[Problem description]:
Starting with the line that contains "Screen dimensions: 690x600" and stopping after the line that contains "Click the 7", return each line below exactly as written, with no others.
Information Start Marker
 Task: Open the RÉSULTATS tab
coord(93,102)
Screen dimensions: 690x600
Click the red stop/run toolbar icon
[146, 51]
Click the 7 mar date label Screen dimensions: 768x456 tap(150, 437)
Information End Marker
Information Start Marker
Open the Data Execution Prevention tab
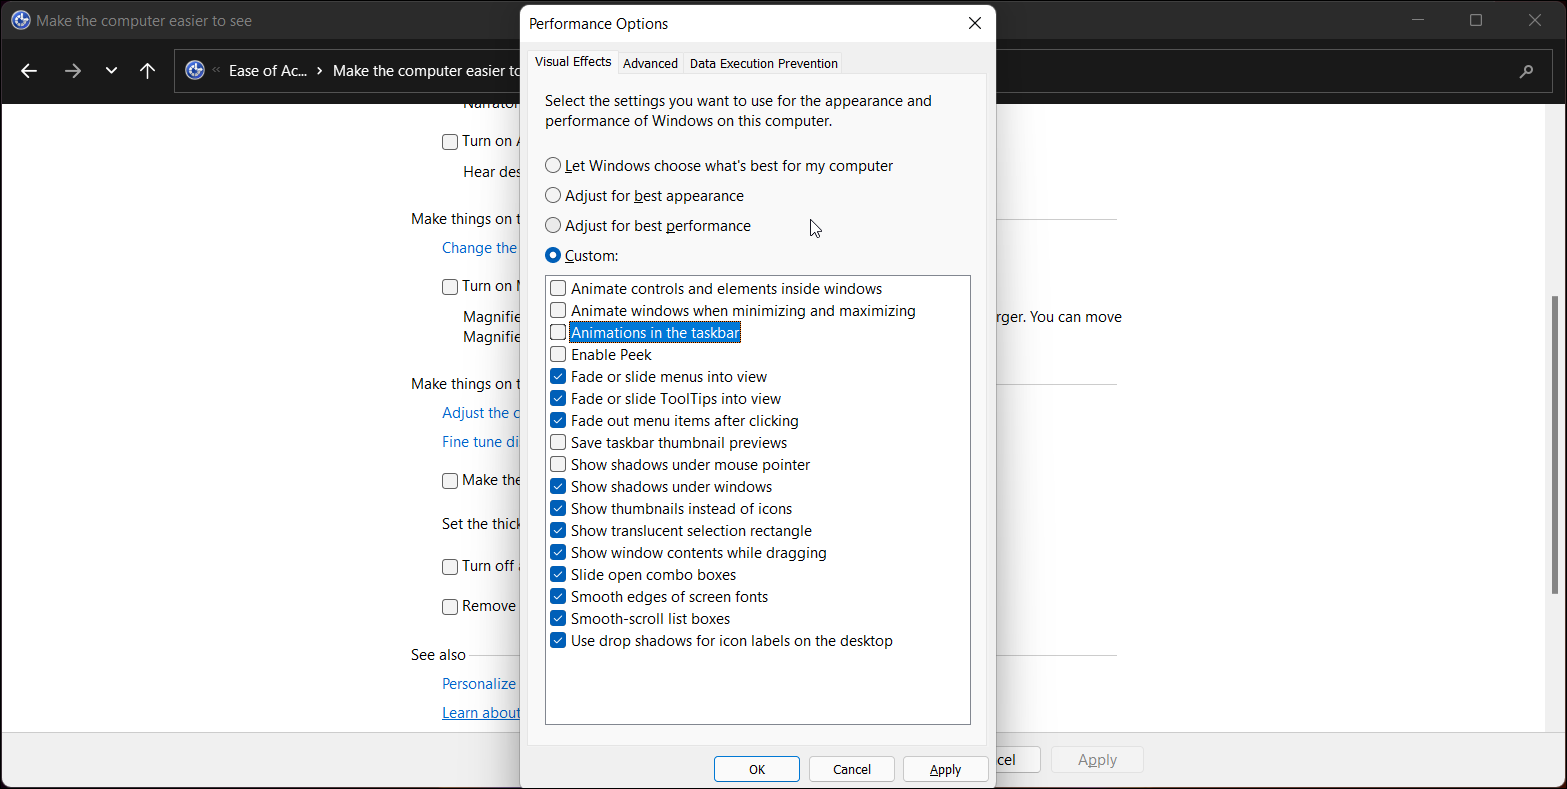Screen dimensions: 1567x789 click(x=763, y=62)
Information End Marker
[Task response]:
Screen dimensions: 690x600
Click the red stop/run toolbar icon
[146, 51]
Click the 7 mar date label Screen dimensions: 768x456 tap(150, 437)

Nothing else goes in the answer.